Menstruation is a cultural fact because it is constructed but, most of the time, the discourses that we can find about it are medical discourses. The medical model therefore appears to dominate western discourses over and above social and cultural ones. At least in print, menstruation is accepted as a normal body process but some consider menstruation as “the weeping of a disappointed uterus” (Jeffcoate 1975, quoted in Laws 1990, p.93). Lots of general practitioners encourage women to have children to get rid of their menstrual pain, as if women had to let their body do what it is intended for. Some of them go further. Several books have been written by general practitioners on menstruation and even on the ability – or not – to have intercourse during this period of the month. There is as well the idea that hormones would alter women’s behaviour. By using the expression “PMT”, “Premenstrual tension”, general practitioners encourage woman to focus only on the bad aspects of their feelings, before menstruation. General practitioners control the boundaries of the social norm of what constitutes femininity. The institution of science is a social institution where medicine reproduces and legitimates patriarchal values. Women who take the pill bleed each month, but in reality, this blood is only there to mimic the natural cycle and to reassure some women. Currently, some females can decide to get rid of their periods and to choose a pill which does not provoke this artificial bleeding. The attitude toward menstruation is therefore ambiguous: some women want to get rid of it others want to still bleed once a month. Periods play an ambivalent role in our lives as they are something that we can see, something with a huge symbolic significance and something to be hidden.

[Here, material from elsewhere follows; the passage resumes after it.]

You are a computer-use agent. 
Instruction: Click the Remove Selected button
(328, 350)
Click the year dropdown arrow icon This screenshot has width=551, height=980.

According to the etiquette of menstruation, women should not make men aware that they are menstruating (Laws 1990, p.29) nor of how they cope with it. Advertisements for sanitary wear are usually politically correct: the blood used is blue, the vocabulary is naïve and nothing is embarrassing. But the expression “sanitary protection” is problematic because it leads people to believe that blood is dirty or dangerous. Currently, some companies even provide some even some protective tins to hide sanitary protection devices, with black pant liner and specific towel to perfume the vulva. In the clean male-centred world of pornography, menstruation, cyprine or any other fluids of the woman are banned. Some feminists have argued that we should positively consider the menarche as a girl’s coming of age. However, nothing has happened to consider the cycle glamorously and respectfully (Greer 1999, p.37). Menstruation can be used to emphasise men’s power over women. The production of this fluid is passive, whereas the production of sperm or urine is active. The menstrual flow can be seen as uncontrolled and unchecked and, by analogy, the woman can be seen like that. So, women seem to be devalued by menstruation but it may be as well an object of jealousy by men because it is the sign of child-bearing ability. While the female’s body is not aimed to serve male sexual desires, menstruation could be seen as a resistance to the man’s will. During her period, the woman would often be thought to be useless and the resistance to having sex could be considered by some men as an invitation to legitimise adultery.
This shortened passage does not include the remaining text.